You are viewing a plain text version of this content. The canonical link for it is here.
Posted to issues@spark.apache.org by "jugosag (Jira)" <ji...@apache.org> on 2019/12/04 07:03:00 UTC

[jira] [Commented] (SPARK-28921) Spark jobs failing on latest versions of Kubernetes (1.15.3, 1.14.6, 1,13.10, 1.12.10, 1.11.10)

    [ https://issues.apache.org/jira/browse/SPARK-28921?page=com.atlassian.jira.plugin.system.issuetabpanels:comment-tabpanel&focusedCommentId=16987593#comment-16987593 ] 

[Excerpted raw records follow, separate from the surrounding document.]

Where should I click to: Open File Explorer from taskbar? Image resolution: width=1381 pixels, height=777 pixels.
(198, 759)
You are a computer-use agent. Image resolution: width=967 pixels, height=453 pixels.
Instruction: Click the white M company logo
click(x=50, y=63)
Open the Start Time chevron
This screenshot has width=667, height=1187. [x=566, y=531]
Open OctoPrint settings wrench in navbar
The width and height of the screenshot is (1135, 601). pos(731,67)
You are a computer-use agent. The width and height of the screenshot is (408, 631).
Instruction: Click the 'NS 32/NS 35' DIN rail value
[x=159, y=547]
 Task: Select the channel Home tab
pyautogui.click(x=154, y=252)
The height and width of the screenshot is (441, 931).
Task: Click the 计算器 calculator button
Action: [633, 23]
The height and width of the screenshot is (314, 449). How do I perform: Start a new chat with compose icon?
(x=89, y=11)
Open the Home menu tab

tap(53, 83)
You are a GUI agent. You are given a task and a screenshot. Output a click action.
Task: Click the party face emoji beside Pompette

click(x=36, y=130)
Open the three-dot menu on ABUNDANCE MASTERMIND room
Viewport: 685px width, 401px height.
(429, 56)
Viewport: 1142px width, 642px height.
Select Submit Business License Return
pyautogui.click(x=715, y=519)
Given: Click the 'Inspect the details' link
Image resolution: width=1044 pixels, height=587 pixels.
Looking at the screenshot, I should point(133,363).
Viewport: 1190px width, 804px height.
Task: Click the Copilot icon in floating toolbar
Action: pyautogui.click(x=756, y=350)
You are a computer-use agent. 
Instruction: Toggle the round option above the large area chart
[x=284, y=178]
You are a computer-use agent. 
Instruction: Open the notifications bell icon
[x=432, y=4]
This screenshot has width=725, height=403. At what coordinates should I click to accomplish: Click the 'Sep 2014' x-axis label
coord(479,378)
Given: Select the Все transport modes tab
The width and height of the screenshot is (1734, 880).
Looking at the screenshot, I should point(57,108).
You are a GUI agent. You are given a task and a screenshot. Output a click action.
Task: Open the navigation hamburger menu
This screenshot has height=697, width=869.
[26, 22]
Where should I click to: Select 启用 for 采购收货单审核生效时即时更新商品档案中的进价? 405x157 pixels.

jugosag commented on SPARK-28921:
---------------------------------

We are also observing this on two of our clusters, both set up with Rancher, one on Kubernetes version 1.15.5 the other on 1.14.6. Interestingly, on Minikube with version 1.15.4 it works.

Problem is that the Spark version which has the fix (2.4.5) has not been released yet and the 3.0.0 preview from Nov 6th has the same problem.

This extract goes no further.